Domestic Airlines Concerned Over Open Sky Policy

The managing directors of three Afghan airlines and ACCI management expressed concerns over the impending approval of an Open Sky policy by the Council of Ministers, at a press conference held here

today. This policy allows international air carriers to operate freely in Afghanistan.

The managing directors contend that a deregulated environment likely means that revenues of Afghan air carriers would be severely weakened and perhaps lead to bankruptcy, if the policy is approved by the Council of Ministers.

On average, Afghan air carriers operate 100 domestic and international flights each week. These airlines have created approximately 1,800 jobs and have had a positive impact on the business of travel agencies.

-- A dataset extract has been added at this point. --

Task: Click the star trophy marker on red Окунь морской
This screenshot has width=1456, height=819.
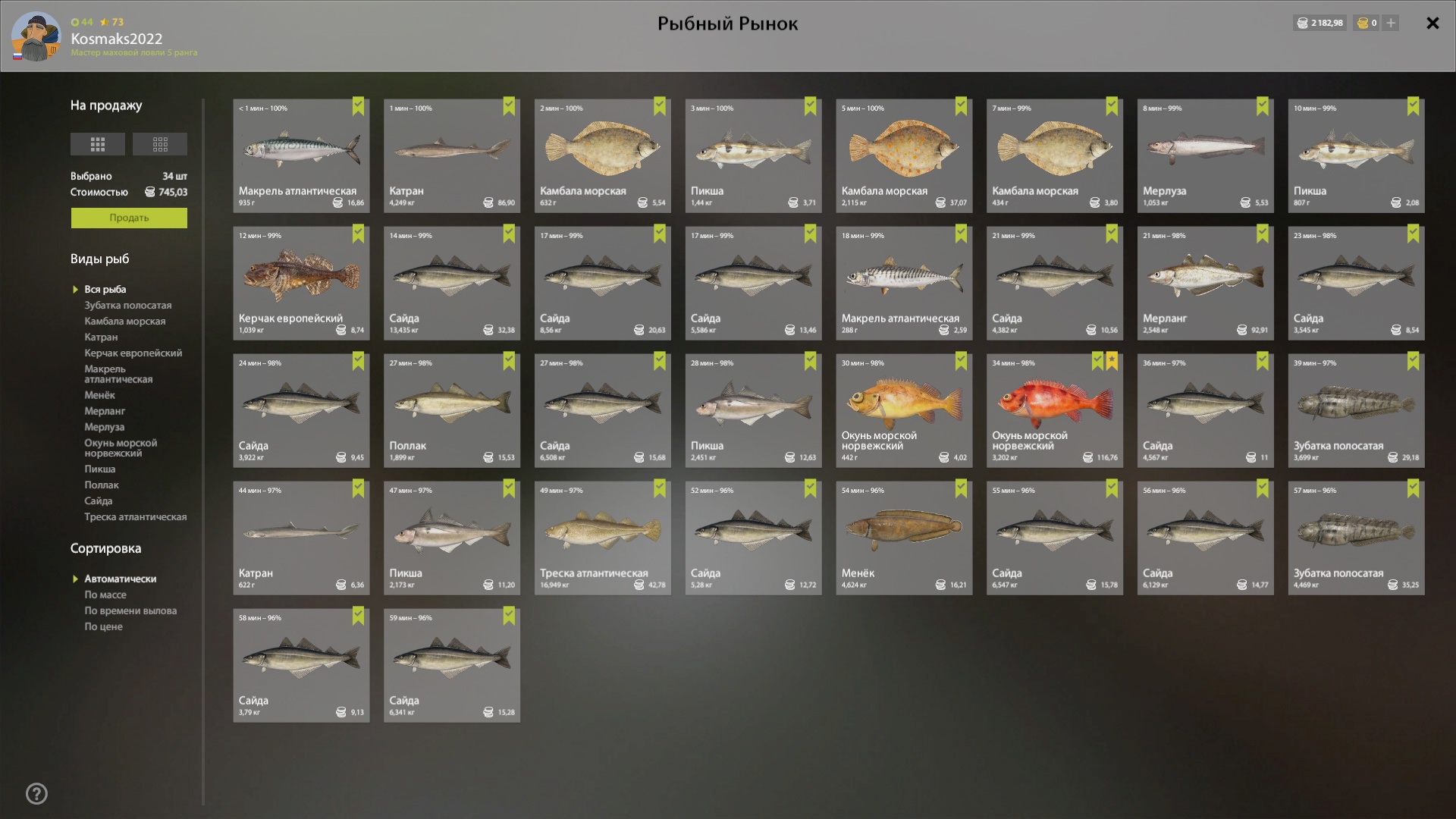Action: [x=1112, y=361]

“Only a few countries have adopted an Open Sky policy in the world.  Even UAE, as the business hub for countries in the gulf region, does not have such a policy because it understands that it must support national, UAE-based air carriers,” said Mr. Mohammad Qurban Haqjo, CEO-ACCI.

Additionally, Mr. Haqjo remarked that international air carriers are interested in coming to Afghanistan because they sense a big, immediate opportunity but may likely leave after complete withdrawal of foreign forces in 2014.  “There is no guarantee they will stay beyond 2014,” he said.

Further, Mr. Haqjo cited examples of government support for national carriers.  “The Iranian Embassy in Kabul will only issue a visa to applicants who have a return ticket on Aseman Airlines (Iranian air carrier).  In Canada, the government has suspended flights of Emirate Airlines to protect Canadian air carriers,” said Mr. Haqjo.

Mr. Farid Paikar of Kam Air articulated the progress of Kam Air to date. “Three years ago, we only served the domestic market.  Today, we have added 6 international flights to our schedule.  In fact, it is the Afghan air carriers that have created the local market for air transportation.  If international air carriers come to Afghanistan, they harm our rights and efforts,” he said.

The Deputy of Chairman of Ariana Airlines, Mr. Lutfulla Taslim, underlined that several air carriers who have contracts with NATO and ISAF, land in Afghanistan without coordinating their efforts with Ministry of Transport and Civil Aviation.  “We are aware that Turkish and El-Etihad airlines both land in Kabul, Kandahar, Heart, and Bagram airports without any coordination with the Ministry.  If they can operate so freely now, what then will happen if the government passes the Open Sky policy,” said Mr. Taslim.

Mr. Abdul Rahman Sultani, Finance Director of Safi Airlines mentioned the significant cost of fuel for Afghan air carriers.  “We purchase oil from the domestic market and it is more expensive than what international air carriers can purchase from international airports.  It is the main reason why the prices of our tickets are more expensive than other international airlines.”

Separately, the three Afghan air carriers and ACCI asked the government to consider national interest when creating policies, as in the case of the Open Sky policy.

Finally, the three domestic carriers elected to establish an airlines union that would work in coordination with ACCI to advocate and lobby their collective interests.